_CONSEGNA_
Riproduca fedelmente il testo sull'occhio alato riportato più sotto, da "Ma non è la" fino a "il suo studio." compreso.

_TESTO DI RIFERIMENTO_
===============

Alla fine degli anni Trenta alla periferia di LA, Kenny Graeme Howard (1929-1992) comincia a intervenire graficamente su carrozzerie di auto e moto con una tecnica e uno stile che contribuiranno alla nascita della Kustom Kulture, piccola ma fondamentale parte dell’ecosistema culturale underground. Negli Stati Uniti, dopo la Seconda Guerra Mondiale, la sterminata produzione di automobili, una diffusa ricchezza e la ricerca da parte dei giovani di un’estetica identitaria, che il cinema intercetta con film come Il Selvaggio (1953), Gioventù Bruciata (1955), Hot Road Rumble (1957), fa sì che molti abbiano automobili da personalizzare (da qui il termine kustom) e su cui sperimentare graficamente. In questo contesto Howard, diventato famoso come Von Dutch, si fa notare per la tecnica innovativa del pinstriping e uno stile inconfondibile: tra i suoi disegni, il più famoso è certamente il Flying Eyeball, che diventa il suo logo e, ancora oggi, è uno dei soggetti più amati da grafici e poster artist di tutto il mondo.

Ma non è la prima volta che un artista sceglie l’occhio alato come simbolo: in un ritratto di Leon Battista Alberti fatto da Giorgio Vasari nel 1540, tra i capelli dell’architetto, scrittore, matematico, umanista, filosofo, tra le figure più poliedriche del Rinascimento, troviamo proprio l’occhio alato, scelto da Alberti come simbolo personale. Pur facendolo risalire all’iconografia egizia di Horus, simbolo di prosperità, potere, buona salute, questo occhio lo troviamo anche nel Trattato di Architettura (1464) di Filarete, nel dipinto Œil ballon (1878) di Odilon Redon, nelle scenografie di Io ti salverò (1945) di Alfred Hitchcock disegnate da Salvador Dalì, nel muro di cinta di uno dei sette teatri de La Scarzuola (1958 – 78) del visionario architetto Tomaso Buzzi, dietro il quale inizialmente doveva essere adibito il suo studio.

===============

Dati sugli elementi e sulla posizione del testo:
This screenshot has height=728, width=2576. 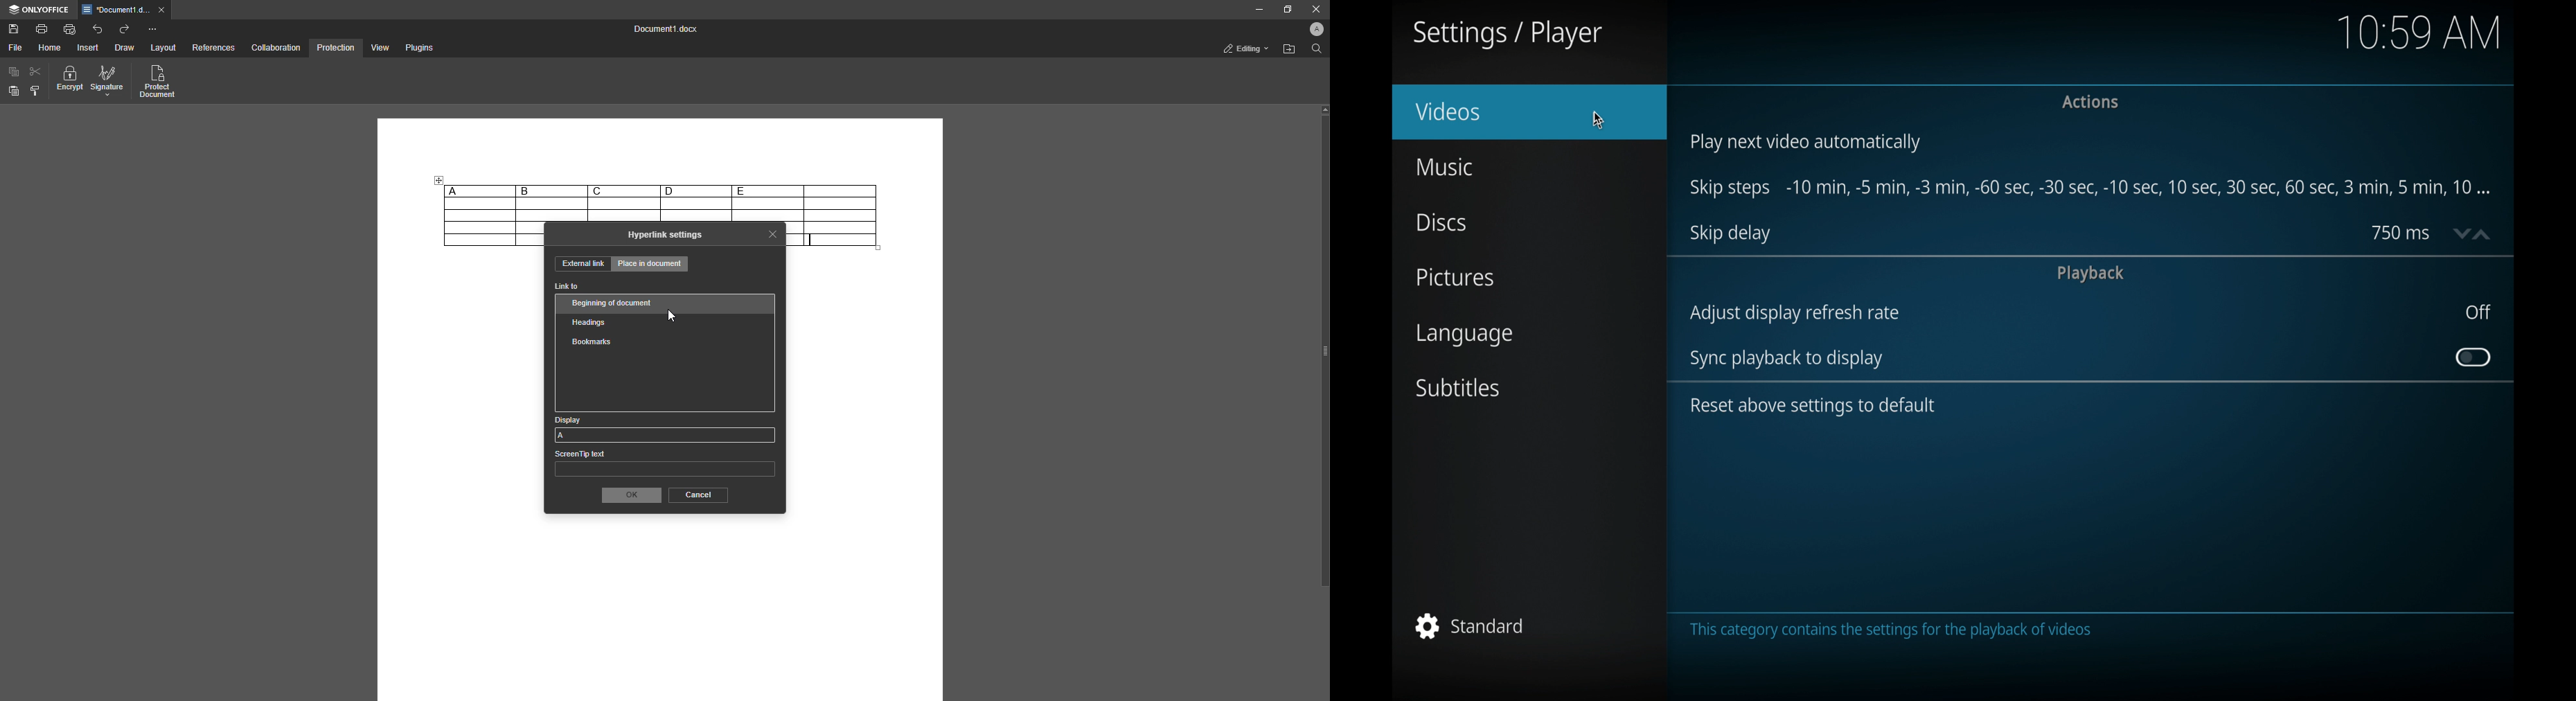 What do you see at coordinates (1509, 34) in the screenshot?
I see `settings/player` at bounding box center [1509, 34].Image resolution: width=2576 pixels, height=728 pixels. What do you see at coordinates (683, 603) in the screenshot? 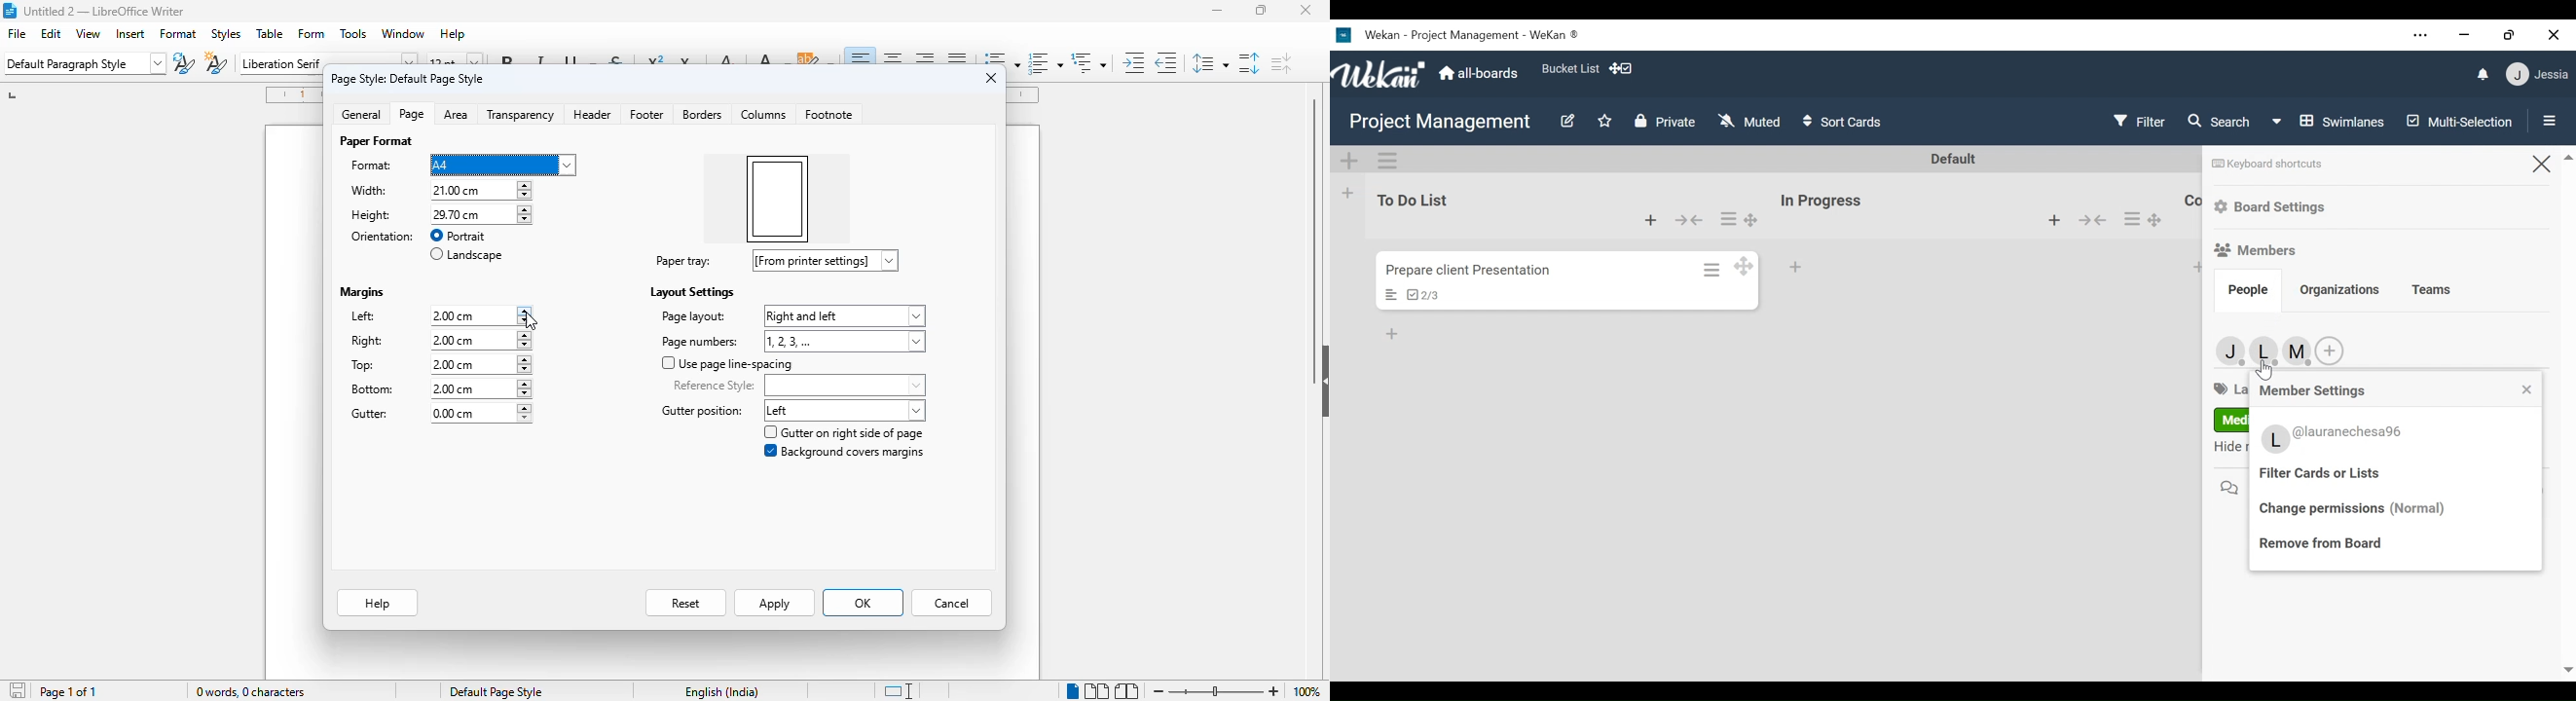
I see `reset` at bounding box center [683, 603]. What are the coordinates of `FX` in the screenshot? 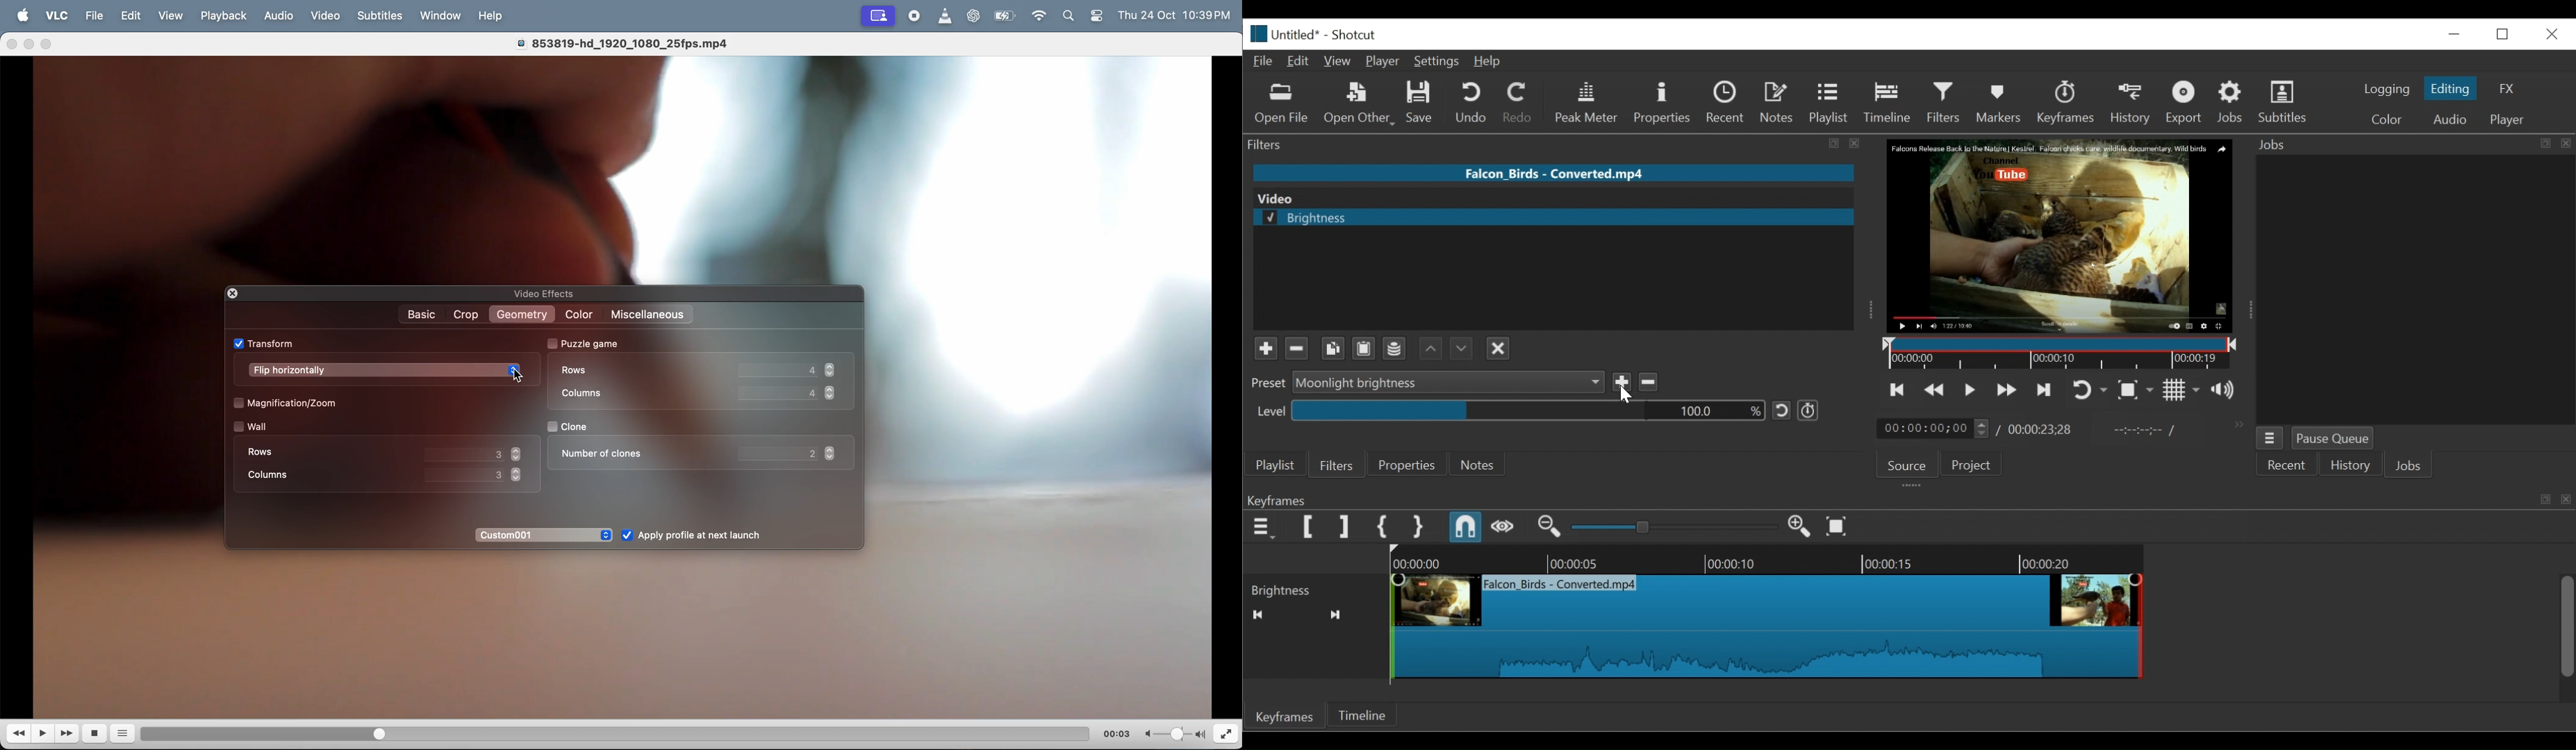 It's located at (2507, 89).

===============

_RISULTATO DELL'ESERCIZIO_
Ma non è la prima volta che un artista sceglie l’occhio alato come simbolo: in un ritratto di Leon Battista Alberti fatto da Giorgio Vasari nel 1540, tra i capelli dell’architetto, scrittore, matematico, umanista, filosofo, tra le figure più poliedriche del Rinascimento, troviamo proprio l’occhio alato, scelto da Alberti come simbolo personale. Pur facendolo risalire all’iconografia egizia di Horus, simbolo di prosperità, potere, buona salute, questo occhio lo troviamo anche nel Trattato di Architettura (1464) di Filarete, nel dipinto Œil ballon (1878) di Odilon Redon, nelle scenografie di Io ti salverò (1945) di Alfred Hitchcock disegnate da Salvador Dalì, nel muro di cinta di uno dei sette teatri de La Scarzuola (1958 – 78) del visionario architetto Tomaso Buzzi, dietro il quale inizialmente doveva essere adibito il suo studio.